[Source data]
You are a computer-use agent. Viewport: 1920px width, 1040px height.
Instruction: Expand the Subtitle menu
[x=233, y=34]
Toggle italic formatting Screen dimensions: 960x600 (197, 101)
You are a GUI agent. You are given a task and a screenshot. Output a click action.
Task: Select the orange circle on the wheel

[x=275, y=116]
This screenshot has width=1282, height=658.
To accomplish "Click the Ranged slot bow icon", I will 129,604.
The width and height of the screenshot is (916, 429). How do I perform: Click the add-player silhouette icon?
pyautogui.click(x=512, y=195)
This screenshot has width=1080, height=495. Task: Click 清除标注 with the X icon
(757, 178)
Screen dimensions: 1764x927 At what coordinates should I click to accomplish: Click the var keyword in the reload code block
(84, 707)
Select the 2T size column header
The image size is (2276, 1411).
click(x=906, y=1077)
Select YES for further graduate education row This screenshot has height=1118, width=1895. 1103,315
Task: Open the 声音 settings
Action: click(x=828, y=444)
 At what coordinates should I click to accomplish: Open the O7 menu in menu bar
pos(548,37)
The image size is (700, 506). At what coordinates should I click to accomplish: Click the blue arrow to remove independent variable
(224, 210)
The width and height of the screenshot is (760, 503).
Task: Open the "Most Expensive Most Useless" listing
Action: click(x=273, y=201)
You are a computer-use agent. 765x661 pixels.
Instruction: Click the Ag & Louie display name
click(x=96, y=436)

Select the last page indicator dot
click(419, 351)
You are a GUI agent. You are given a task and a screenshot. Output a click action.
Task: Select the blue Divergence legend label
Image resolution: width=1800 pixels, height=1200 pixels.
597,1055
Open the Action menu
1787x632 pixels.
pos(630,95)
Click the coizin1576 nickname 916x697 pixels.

» ACTIVITY
Lines with "computer": return each one from the data above.

» WRITTEN ANSWER
You are a computer-use agent. Viewport: 1920px width, 1040px height.
You are a computer-use agent. 765x661 pixels.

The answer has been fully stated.